More importantly, the team of therapists taught the children to play again — the start of bringing the children out of their shells.

“They were afraid mainly of playing outside because they thought another tsunami was coming,” Baggerly said.

Baggerly and other volunteers also put on a puppet show and told a story about animals that had something bad happen to them. Working through translators, they addressed the children’s fears.

The group explained it had been an earthquake which had caused the giant wave. Many of the youngsters had believed they were responsible for the tsunami or that they were being punished by a higher power.

“They were saying, ’Did the tsunami come because I had bad thoughts?”’ Baggerly said.

Regaining control
Baggerly, 42, has been working with traumatized children for more than a decade, focusing on those who lived in homeless shelters. After the Sept. 11, 2001, attacks, she turned to helping children who had survived catastrophes and training emergency workers in dealing with young disaster victims.

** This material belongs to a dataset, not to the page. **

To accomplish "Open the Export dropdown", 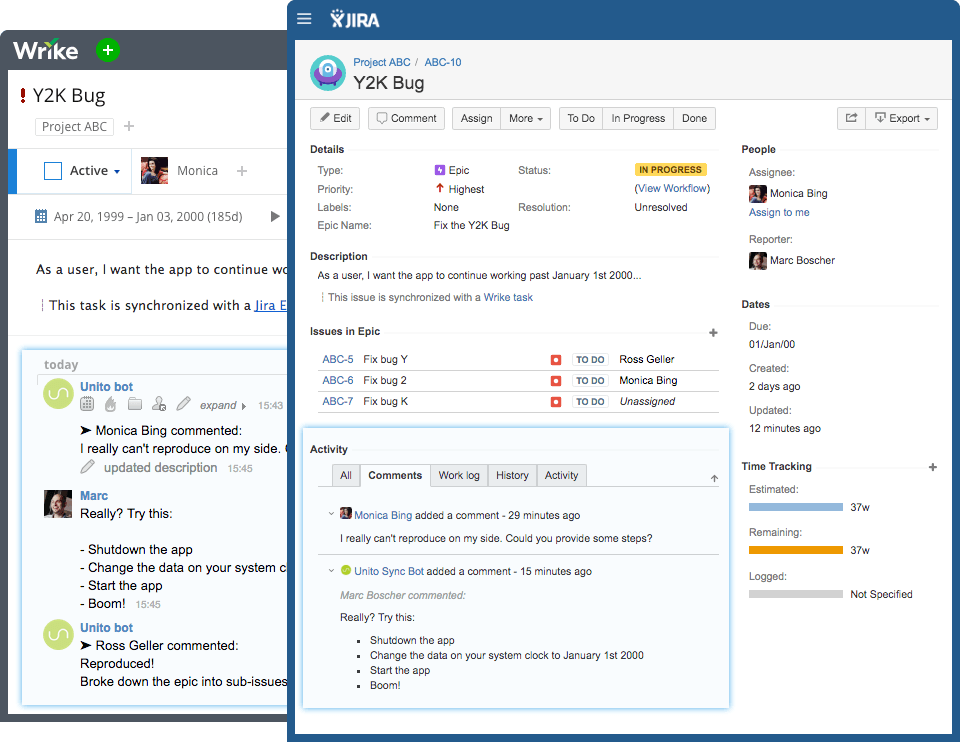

In Florida, Baggerly helped young hurricane victims cope with the devastating aftermath of last year’s storms. Traveling to areas hit hard by Hurricane Charley, Baggerly worked with children at an emergency aid center.

The only entertainment was a television set up in a corner with some folding chairs in front of it. The youngsters had no toys, no organized activities and plenty of nervous energy, fear and anxiety.

Baggerly brought art supplies for the children to create signs and drawings designating the corner of the center as their personal space. The activity allowed them to regain some control when their world had been turned topsy-turvy, she explained.

For children on both sides of the world, she said, the best way to cope can be found in the trappings of childhood — a crayon, a piece of paper, a puppet show.

“The procedures you use for trauma after a hurricane are similar to the ones you use after a war,” Baggerly said. “You try to help them be optimistic and focus in the here and now.”